Дядя Пиня так и жил в той квартире в восточной части Тель-Авива, недалеко от Синерамы и Дворца Спорта, где поселился с семьей еще в начале 1950-х. Он отказывался переселяться в дом для престарелых, и за ним присматривала женщина из России, из постсоветской волны эмиграции. Обрамленный черным дверным проемом, на пороге квартиры стоял дядя Пиня в своем типичном обличье: полосатая рубашка с короткими рукавами и брюки без единой морщинки. Он выглядел иссушенным, как опреснок. (Я одолжил эту метафору у неподражаемого одессита Эдуарда Багрицкого.) В его почти невесомом теле не было больше краткосрочной памяти.

– Ты кто? – спросил он, после того как мы обнялись и поцеловались.

– Дядя Пиня, я внук Изи. Ты помнишь Изю?

– Изю? Моего брата? За кого ты меня принимаешь? Конечно, помню.

И он потянул меня за футболку в свой кабинет, где семейные фотографии теснились на стенах. Я узнавал многие лица. После того как дядя Пиня уехал в 1924-м, его родители старались вклеивать его фото в семейные портреты, так что его голова всегда оказывалась крупнее голов его братьев и сестры.

– Видишь, как далеко отстоит следующее здание? – произнес дядя Пиня с гордостью, открыв одно из окон. – Тель-Авив перенаселен. А здесь рядом есть водопад.

Дядя Пиня сказал «водопад» вместо «фонтан». В сквере через дорогу из каменной глыбы действительно бил большой фонтан.

Русские книги – классика, а также дешевые издания триллеров из жизни «братвы» – лежали кругом, забытые на диване, на подоконниках, на кухонном столе.

– Ты видишь, какая просторная квартира? – сказал дядя Пиня. – Да, вот так вот. Еще раз скажи мне, ты кто?

– Я внук твоего младшего брата, – ответил я.

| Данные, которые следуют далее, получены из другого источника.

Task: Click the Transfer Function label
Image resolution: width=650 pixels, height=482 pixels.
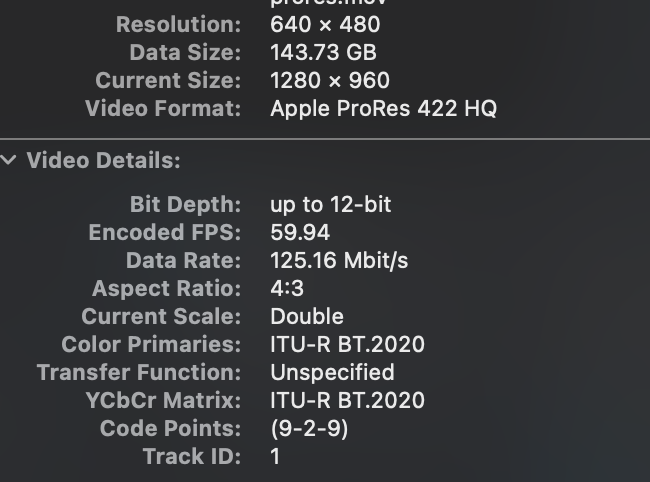Action: [139, 373]
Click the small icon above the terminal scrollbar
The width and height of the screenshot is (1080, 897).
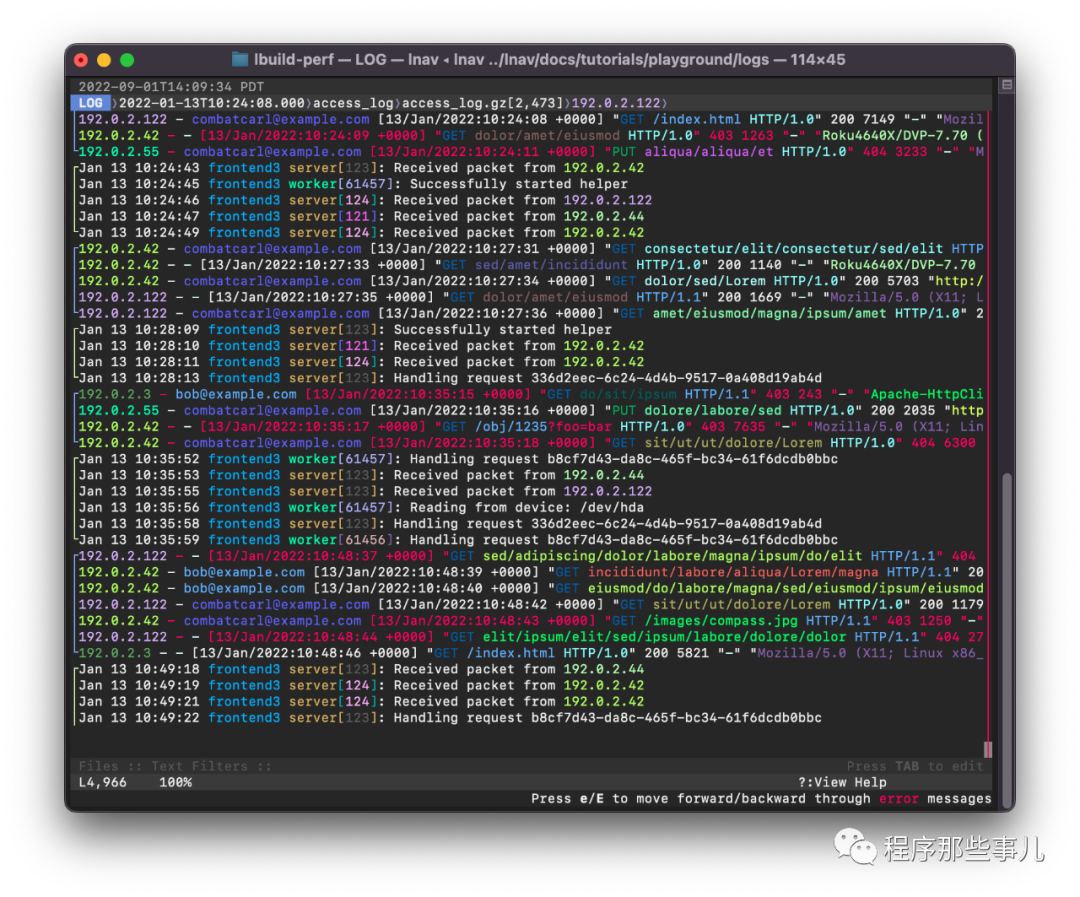[x=1006, y=85]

– У меня их двое. Которого из них?

– Изи. Помнишь Изю?

– Конечно, помню, – ответил Пиня, а я прикоснулся рукой к холодной стене рядом с фотографией трех братьев – Пини, уже подростка, Изи и Паши, которым на фото десять и девять лет, – снятой в ателье каменец-подольского фотографа, оставившего свою размашистую подпись в нижнем углу снимка.

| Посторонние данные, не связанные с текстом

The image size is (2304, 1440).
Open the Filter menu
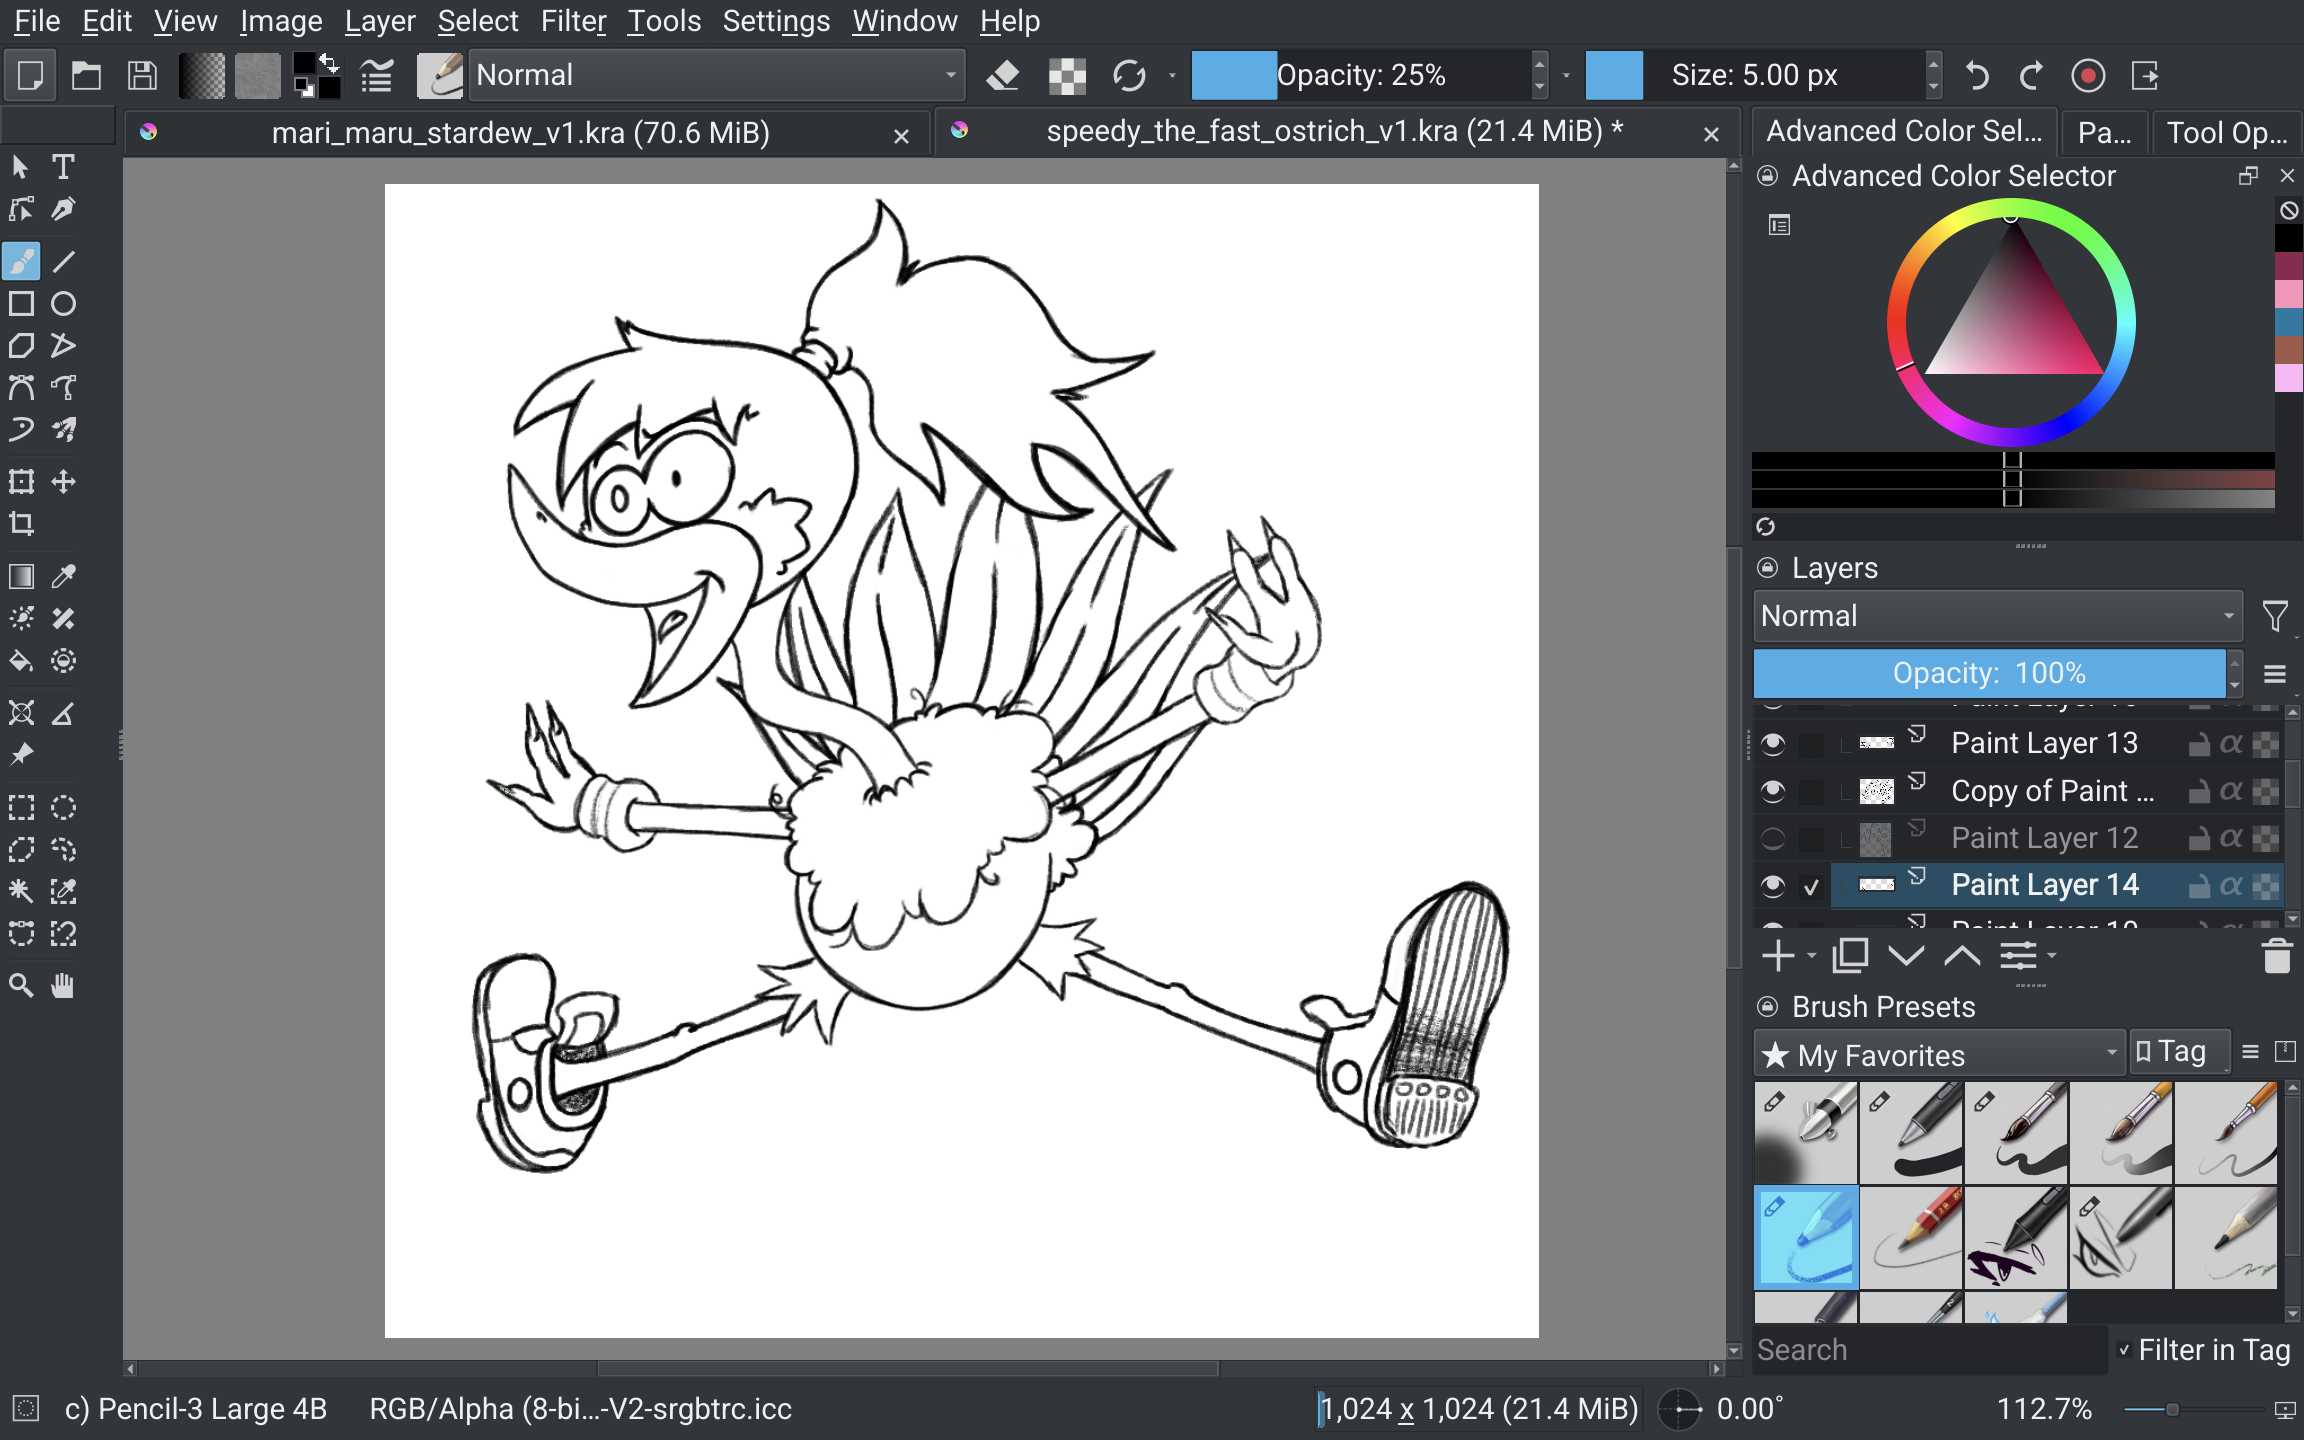pos(572,21)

– Конечно, я помню Изю, – повторил Пиня. – Скажи мне еще раз, а ты кто?

Тут он неожиданно вспомнил моего отца и спросил с негодованием в голосе:

– А почему он не присылает свои новые книги?

Значит, память еще не целиком улетучилась?

Через два дня, в пятницу вечером, младшая внучка дяди Пини забрала меня у назначенного места в Дизенгоф-центре, и мы вместе стали пробираться на машине через болотную жару Тель-Авива в сторону дяди Пининого дома, чтобы захватить его по дороге. Мы ехали домой к ее отцу, поэту-скульптору, который жил у моря. Таков был у них еженедельный ритуал – дядя Пиня проводил пятничный вечер в семье одного из сыновей.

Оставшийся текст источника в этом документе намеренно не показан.